What the task requires -> Take the line that contains "Task: Expand the" and each line after it to the end of the data below, and set them down exactly, omitting pictures.

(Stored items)
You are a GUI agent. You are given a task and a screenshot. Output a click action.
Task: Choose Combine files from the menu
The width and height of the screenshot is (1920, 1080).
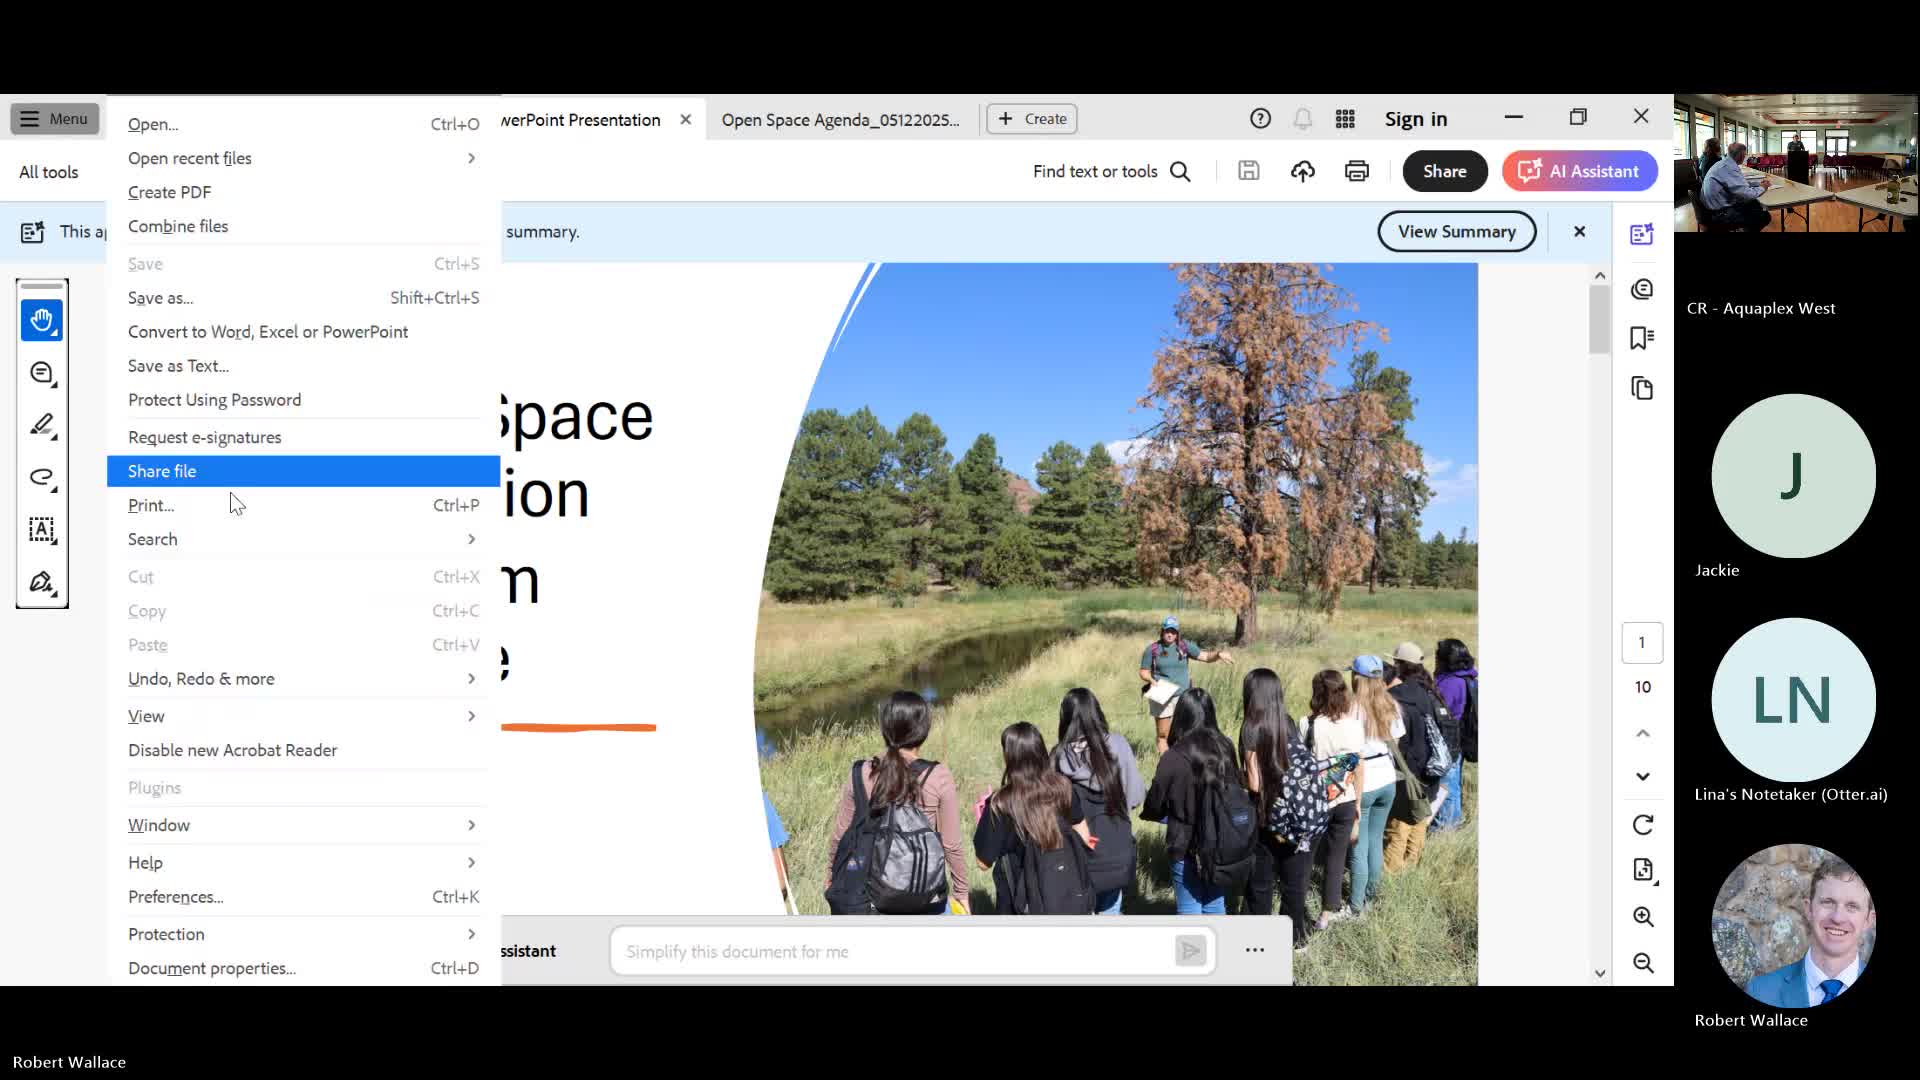(x=178, y=226)
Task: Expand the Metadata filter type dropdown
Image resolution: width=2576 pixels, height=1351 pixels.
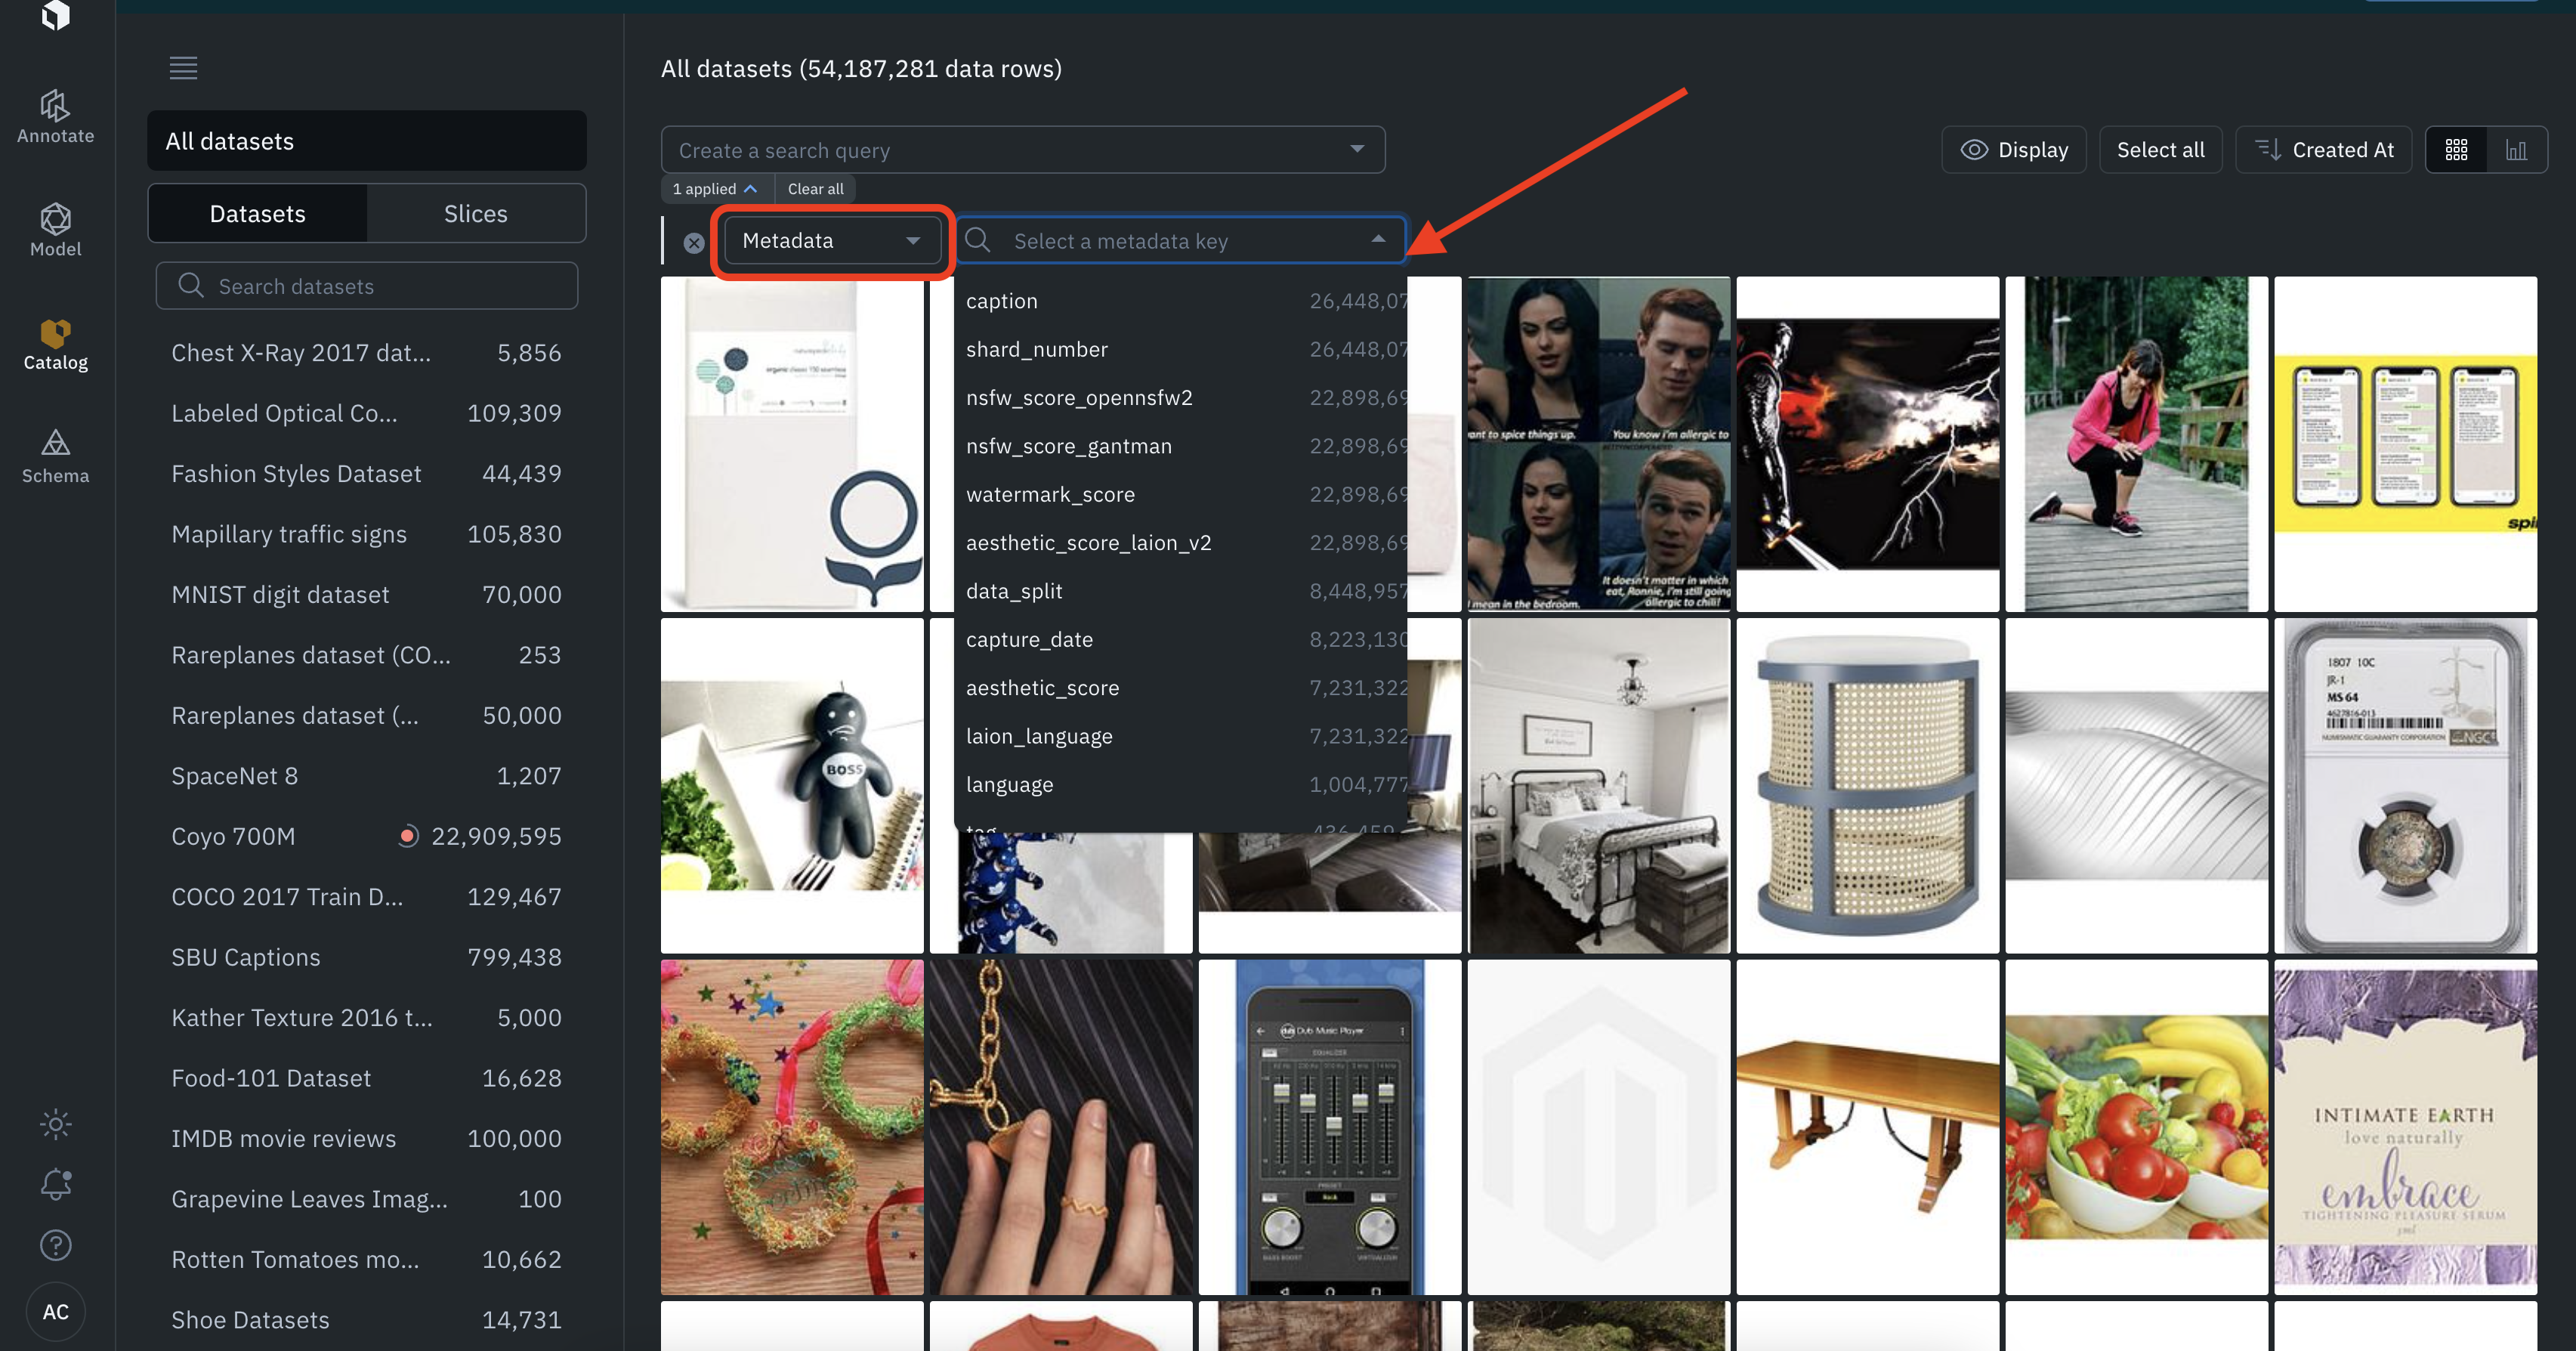Action: tap(830, 241)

Response to this task ->
Task: Expand the Metadata filter type dropdown
Image resolution: width=2576 pixels, height=1351 pixels.
Action: tap(830, 241)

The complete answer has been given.